🤖 AI Summary
This work proposes a genetic programming–based feature evolution framework to address the limited interpretability of current deep learning approaches for music tagging. By mathematically combining basic audio features, the method automatically generates compact, interpretable composite features that preserve semantic transparency while effectively capturing synergistic interactions among features. Evaluated on the MTG-Jamendo and GTZAN datasets, the approach outperforms state-of-the-art systems, achieving high performance with low-complexity feature representations after only a few hundred evolutionary iterations.

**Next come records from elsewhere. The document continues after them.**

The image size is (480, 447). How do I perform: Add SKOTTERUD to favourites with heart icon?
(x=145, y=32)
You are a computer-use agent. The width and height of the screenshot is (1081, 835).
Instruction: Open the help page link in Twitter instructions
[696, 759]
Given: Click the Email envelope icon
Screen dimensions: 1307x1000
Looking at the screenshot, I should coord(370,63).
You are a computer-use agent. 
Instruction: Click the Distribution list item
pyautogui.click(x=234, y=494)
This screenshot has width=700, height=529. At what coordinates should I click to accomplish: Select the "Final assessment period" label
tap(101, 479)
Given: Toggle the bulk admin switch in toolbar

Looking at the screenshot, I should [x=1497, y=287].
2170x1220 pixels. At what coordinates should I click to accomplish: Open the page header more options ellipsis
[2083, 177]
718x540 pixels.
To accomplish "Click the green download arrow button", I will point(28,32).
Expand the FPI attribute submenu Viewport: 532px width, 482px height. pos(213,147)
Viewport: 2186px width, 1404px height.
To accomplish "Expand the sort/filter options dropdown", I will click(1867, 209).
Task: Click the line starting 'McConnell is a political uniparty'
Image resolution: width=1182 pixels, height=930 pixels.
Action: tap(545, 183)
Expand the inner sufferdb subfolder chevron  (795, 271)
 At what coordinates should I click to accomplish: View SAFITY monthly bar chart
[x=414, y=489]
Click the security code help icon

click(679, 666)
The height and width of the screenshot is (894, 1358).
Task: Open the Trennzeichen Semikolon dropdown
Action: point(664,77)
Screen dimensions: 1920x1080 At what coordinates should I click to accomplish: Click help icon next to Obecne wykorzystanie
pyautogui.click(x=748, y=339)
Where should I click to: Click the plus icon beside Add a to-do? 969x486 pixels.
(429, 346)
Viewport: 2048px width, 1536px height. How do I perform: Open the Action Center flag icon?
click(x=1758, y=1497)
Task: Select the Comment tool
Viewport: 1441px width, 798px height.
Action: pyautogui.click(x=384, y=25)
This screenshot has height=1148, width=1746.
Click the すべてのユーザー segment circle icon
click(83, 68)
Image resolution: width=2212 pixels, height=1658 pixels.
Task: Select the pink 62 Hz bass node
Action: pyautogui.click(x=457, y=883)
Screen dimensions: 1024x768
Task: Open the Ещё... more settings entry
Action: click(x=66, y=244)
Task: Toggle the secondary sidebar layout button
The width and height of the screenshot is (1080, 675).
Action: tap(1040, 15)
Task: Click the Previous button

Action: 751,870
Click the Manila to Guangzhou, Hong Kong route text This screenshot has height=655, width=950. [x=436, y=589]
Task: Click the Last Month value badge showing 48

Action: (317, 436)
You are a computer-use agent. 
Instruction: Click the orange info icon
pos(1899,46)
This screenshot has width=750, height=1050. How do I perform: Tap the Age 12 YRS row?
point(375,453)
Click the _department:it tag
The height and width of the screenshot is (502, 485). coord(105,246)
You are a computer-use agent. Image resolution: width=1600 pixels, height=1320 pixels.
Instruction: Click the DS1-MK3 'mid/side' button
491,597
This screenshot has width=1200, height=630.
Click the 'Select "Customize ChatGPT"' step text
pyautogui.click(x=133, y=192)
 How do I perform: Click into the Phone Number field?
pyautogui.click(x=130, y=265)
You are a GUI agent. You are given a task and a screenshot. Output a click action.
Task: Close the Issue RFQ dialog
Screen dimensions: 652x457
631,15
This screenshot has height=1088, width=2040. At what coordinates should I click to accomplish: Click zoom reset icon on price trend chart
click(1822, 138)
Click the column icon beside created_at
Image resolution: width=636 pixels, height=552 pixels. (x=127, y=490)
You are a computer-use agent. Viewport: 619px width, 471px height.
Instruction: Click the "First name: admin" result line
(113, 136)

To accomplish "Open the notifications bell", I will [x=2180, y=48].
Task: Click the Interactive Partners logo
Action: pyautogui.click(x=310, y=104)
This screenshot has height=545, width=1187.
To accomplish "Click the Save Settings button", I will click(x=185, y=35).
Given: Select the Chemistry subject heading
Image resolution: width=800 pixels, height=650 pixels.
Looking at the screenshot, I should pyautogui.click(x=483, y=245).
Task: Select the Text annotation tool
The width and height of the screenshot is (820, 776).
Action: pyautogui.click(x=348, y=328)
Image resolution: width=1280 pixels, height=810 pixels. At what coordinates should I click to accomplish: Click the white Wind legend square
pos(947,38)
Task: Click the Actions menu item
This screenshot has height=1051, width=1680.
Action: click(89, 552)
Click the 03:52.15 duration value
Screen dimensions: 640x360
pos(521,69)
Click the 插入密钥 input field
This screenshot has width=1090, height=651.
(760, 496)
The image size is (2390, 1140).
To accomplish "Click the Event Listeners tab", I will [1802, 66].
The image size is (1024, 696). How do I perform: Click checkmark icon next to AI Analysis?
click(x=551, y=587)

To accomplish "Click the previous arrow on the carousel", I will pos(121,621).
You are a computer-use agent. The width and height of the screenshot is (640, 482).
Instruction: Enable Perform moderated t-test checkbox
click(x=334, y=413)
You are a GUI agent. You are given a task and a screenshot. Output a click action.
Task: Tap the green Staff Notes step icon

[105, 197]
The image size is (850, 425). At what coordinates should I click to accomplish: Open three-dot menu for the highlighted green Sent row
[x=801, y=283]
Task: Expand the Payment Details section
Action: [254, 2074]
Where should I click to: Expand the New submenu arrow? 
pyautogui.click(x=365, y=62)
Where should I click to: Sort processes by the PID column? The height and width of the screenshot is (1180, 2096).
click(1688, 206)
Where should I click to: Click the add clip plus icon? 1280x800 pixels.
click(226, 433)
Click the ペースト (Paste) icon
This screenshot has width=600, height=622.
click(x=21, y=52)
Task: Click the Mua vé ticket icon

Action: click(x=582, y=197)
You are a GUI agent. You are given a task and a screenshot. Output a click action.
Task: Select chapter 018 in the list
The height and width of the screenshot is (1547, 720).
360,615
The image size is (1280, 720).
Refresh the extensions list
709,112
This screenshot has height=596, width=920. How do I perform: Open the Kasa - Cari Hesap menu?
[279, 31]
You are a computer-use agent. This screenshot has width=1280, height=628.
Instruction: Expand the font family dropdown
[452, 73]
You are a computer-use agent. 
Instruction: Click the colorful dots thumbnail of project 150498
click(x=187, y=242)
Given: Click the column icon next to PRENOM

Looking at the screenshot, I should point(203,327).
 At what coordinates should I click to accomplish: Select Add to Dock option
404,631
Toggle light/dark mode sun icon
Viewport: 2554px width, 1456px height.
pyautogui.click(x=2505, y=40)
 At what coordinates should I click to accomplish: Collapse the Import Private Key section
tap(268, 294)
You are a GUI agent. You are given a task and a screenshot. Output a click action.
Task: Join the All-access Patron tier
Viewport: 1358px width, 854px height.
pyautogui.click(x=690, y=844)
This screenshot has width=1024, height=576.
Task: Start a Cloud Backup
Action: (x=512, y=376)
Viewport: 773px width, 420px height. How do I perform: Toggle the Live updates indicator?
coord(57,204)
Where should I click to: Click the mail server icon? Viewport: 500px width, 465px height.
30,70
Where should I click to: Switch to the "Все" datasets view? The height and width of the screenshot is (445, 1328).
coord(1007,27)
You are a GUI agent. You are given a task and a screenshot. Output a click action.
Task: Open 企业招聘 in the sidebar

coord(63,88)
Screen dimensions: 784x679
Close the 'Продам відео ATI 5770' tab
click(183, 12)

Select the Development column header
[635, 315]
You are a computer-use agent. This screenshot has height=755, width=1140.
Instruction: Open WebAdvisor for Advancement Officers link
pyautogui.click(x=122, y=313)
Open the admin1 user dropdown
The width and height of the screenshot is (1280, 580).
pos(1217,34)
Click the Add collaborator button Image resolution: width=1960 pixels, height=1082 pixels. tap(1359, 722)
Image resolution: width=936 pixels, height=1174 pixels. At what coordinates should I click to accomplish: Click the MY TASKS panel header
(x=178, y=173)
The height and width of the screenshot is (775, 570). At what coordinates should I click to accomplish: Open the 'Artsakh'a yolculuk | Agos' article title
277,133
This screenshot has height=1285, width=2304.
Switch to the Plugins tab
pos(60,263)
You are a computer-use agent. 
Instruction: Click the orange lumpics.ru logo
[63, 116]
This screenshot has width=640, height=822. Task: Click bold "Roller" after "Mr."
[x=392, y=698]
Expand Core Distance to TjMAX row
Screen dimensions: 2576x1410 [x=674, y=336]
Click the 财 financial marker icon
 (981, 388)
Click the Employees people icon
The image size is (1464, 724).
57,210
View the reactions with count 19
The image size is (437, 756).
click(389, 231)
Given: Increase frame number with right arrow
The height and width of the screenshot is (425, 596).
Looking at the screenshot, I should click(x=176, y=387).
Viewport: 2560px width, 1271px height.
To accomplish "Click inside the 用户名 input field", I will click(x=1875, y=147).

The resulting features not only match the representational capacity of deep features when fused but also uncover key interaction mechanisms among acoustic attributes that are beneficial for music tagging.
📝 Abstract
Combining multiple audio features can improve the performance of music tagging, but common deep learning-based feature fusion methods often lack interpretability. To address this problem, we propose a Genetic Programming (GP) pipeline that automatically evolves composite features by mathematically combining base music features, thereby capturing synergistic interactions while preserving interpretability. This approach provides representational benefits similar to deep feature fusion without sacrificing interpretability. Experiments on the MTG-Jamendo and GTZAN datasets demonstrate consistent improvements compared to state-of-the-art systems across base feature sets at different abstraction levels. It should be noted that most of the performance gains are noticed within the first few hundred GP evaluations, indicating that effective feature combinations can be identified under modest search budgets. The top evolved expressions include linear, nonlinear, and conditional forms, with various low-complexity solutions at top performance aligned with parsimony pressure to prefer simpler expressions. Analyzing these composite features further reveals which interactions and transformations tend to be beneficial for tagging, offering insights that remain opaque in black-box deep models.